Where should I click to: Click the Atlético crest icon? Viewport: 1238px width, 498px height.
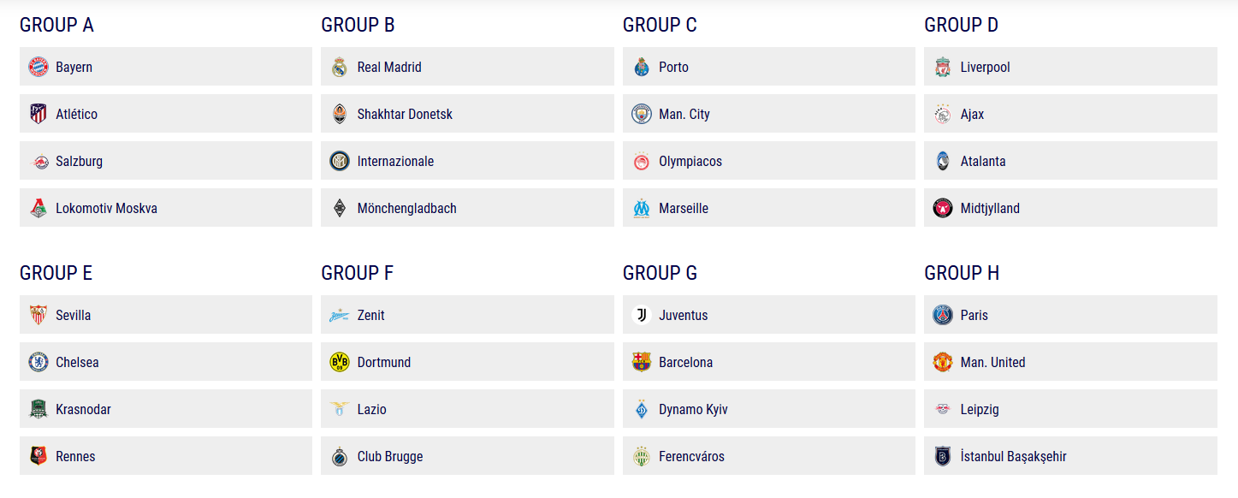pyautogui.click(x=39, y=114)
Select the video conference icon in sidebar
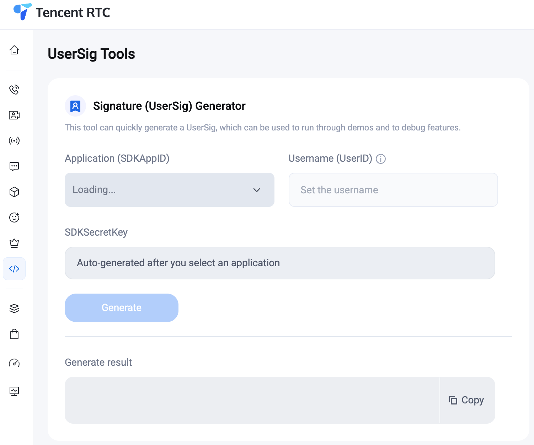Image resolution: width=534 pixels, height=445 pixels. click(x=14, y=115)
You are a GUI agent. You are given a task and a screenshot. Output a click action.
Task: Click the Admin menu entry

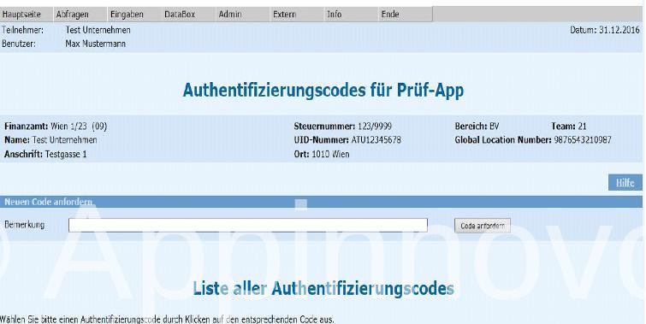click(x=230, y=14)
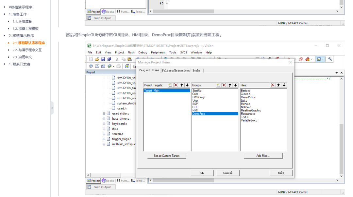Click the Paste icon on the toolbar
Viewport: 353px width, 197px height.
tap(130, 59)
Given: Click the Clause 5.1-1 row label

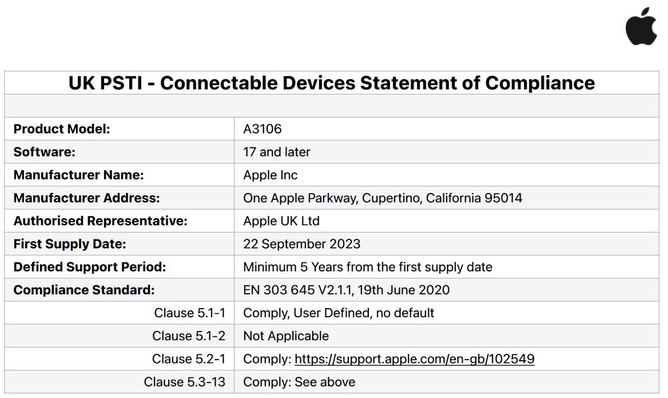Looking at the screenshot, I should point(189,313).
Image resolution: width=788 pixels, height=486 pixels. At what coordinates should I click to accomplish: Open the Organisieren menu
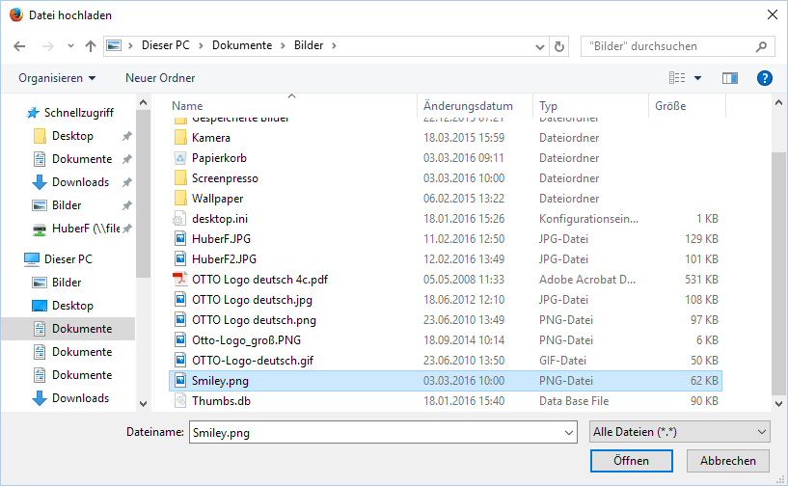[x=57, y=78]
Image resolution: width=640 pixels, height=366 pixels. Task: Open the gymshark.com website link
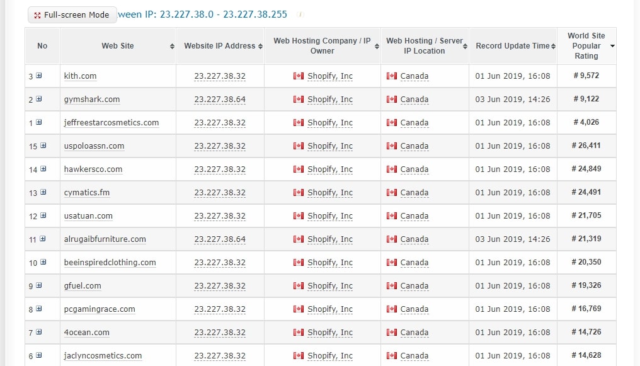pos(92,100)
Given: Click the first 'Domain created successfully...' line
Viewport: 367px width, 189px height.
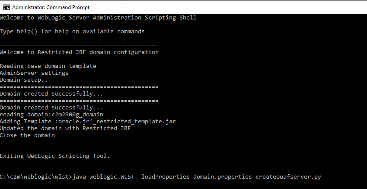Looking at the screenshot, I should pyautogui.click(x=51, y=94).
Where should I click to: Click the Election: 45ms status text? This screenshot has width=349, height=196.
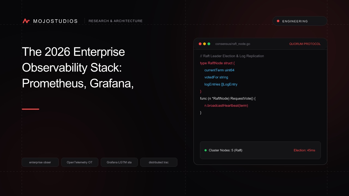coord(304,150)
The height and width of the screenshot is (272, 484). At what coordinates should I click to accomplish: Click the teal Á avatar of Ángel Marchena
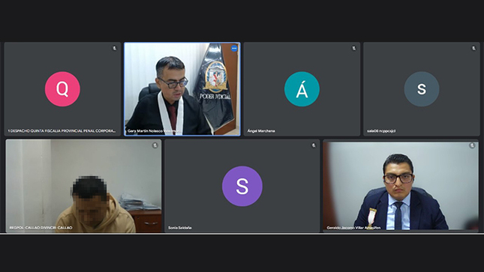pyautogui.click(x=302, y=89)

────────

=== INSTRUCTIONS FOR THE TASK ===
Take the line containing "Select the video conference icon in sidebar" and every line after it up to the end of the data, and write them out exactly, without the pictures.

=== EXERCISE ANSWER ===
Select the video conference icon in sidebar
Image resolution: width=534 pixels, height=445 pixels. click(x=14, y=115)
You are a GUI agent. You are given a task and a screenshot. Output a click action.
Task: Click the Admin menu entry

click(x=230, y=14)
Click the Paste icon on the toolbar
Viewport: 353px width, 197px height.
tap(130, 59)
Given: Click the Clause 5.1-1 row label

Looking at the screenshot, I should point(189,313).
Image resolution: width=788 pixels, height=486 pixels. At what coordinates should I click to accomplish: Open the Organisieren menu
[x=57, y=78]
Image resolution: width=640 pixels, height=366 pixels. Task: Open the gymshark.com website link
pos(92,100)
Given: Click the first 'Domain created successfully...' line
Viewport: 367px width, 189px height.
Looking at the screenshot, I should pyautogui.click(x=51, y=94).
Where should I click to: Click the Election: 45ms status text? This screenshot has width=349, height=196.
coord(304,150)
The height and width of the screenshot is (272, 484). At what coordinates should I click to accomplish: Click the teal Á avatar of Ángel Marchena
pyautogui.click(x=302, y=89)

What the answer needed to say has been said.